═════ RECORDS FOR THIS EXERCISE ═════

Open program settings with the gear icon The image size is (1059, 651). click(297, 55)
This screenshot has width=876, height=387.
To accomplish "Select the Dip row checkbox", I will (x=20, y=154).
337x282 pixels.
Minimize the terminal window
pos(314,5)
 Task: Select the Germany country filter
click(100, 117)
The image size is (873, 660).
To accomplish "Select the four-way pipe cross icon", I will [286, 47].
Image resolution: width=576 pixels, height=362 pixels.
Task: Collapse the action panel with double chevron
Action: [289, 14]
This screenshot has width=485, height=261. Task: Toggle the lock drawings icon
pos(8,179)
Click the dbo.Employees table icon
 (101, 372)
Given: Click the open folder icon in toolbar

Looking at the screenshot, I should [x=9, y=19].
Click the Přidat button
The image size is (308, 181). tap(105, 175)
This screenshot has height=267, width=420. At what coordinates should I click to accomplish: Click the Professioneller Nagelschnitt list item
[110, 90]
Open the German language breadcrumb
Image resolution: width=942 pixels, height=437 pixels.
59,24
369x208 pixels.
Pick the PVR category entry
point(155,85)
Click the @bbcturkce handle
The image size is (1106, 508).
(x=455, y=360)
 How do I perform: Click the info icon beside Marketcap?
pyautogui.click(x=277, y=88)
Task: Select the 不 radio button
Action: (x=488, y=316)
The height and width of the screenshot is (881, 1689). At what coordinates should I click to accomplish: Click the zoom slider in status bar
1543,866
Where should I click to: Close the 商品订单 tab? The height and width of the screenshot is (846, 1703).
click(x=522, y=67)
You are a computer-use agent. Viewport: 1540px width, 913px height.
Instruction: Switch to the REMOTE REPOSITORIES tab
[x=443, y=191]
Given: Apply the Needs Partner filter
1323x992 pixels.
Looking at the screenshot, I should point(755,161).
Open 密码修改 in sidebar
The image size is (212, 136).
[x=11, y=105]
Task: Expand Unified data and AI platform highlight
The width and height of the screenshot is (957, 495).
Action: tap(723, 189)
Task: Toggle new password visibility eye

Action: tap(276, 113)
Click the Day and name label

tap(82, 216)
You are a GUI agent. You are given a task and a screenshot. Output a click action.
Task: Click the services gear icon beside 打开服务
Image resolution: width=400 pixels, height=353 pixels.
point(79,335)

═════

TASK TO COMPLETE:
Copy the items word for word, starting at the line that contains "Task: Select the Germany country filter" and continuing through the end of the items, with both ends included.

WRITTEN REPLY:
 Task: Select the Germany country filter
click(100, 117)
The image size is (873, 660).
To accomplish "Select the four-way pipe cross icon", I will [286, 47].
Image resolution: width=576 pixels, height=362 pixels.
Task: Collapse the action panel with double chevron
Action: [289, 14]
This screenshot has width=485, height=261. Task: Toggle the lock drawings icon
pos(8,179)
Click the dbo.Employees table icon
 (101, 372)
Given: Click the open folder icon in toolbar

Looking at the screenshot, I should [x=9, y=19].
Click the Přidat button
The image size is (308, 181). tap(105, 175)
This screenshot has height=267, width=420. At what coordinates should I click to accomplish: Click the Professioneller Nagelschnitt list item
[110, 90]
Open the German language breadcrumb
Image resolution: width=942 pixels, height=437 pixels.
59,24
369x208 pixels.
Pick the PVR category entry
point(155,85)
Click the @bbcturkce handle
The image size is (1106, 508).
(x=455, y=360)
 How do I perform: Click the info icon beside Marketcap?
pyautogui.click(x=277, y=88)
Task: Select the 不 radio button
Action: (x=488, y=316)
The height and width of the screenshot is (881, 1689). At what coordinates should I click to accomplish: Click the zoom slider in status bar
1543,866
Where should I click to: Close the 商品订单 tab? The height and width of the screenshot is (846, 1703).
click(x=522, y=67)
You are a computer-use agent. Viewport: 1540px width, 913px height.
Instruction: Switch to the REMOTE REPOSITORIES tab
[x=443, y=191]
Given: Apply the Needs Partner filter
1323x992 pixels.
Looking at the screenshot, I should point(755,161).
Open 密码修改 in sidebar
The image size is (212, 136).
[x=11, y=105]
Task: Expand Unified data and AI platform highlight
The width and height of the screenshot is (957, 495).
Action: tap(723, 189)
Task: Toggle new password visibility eye

Action: tap(276, 113)
Click the Day and name label

tap(82, 216)
You are a GUI agent. You are given a task and a screenshot. Output a click action.
Task: Click the services gear icon beside 打开服务
Image resolution: width=400 pixels, height=353 pixels.
point(79,335)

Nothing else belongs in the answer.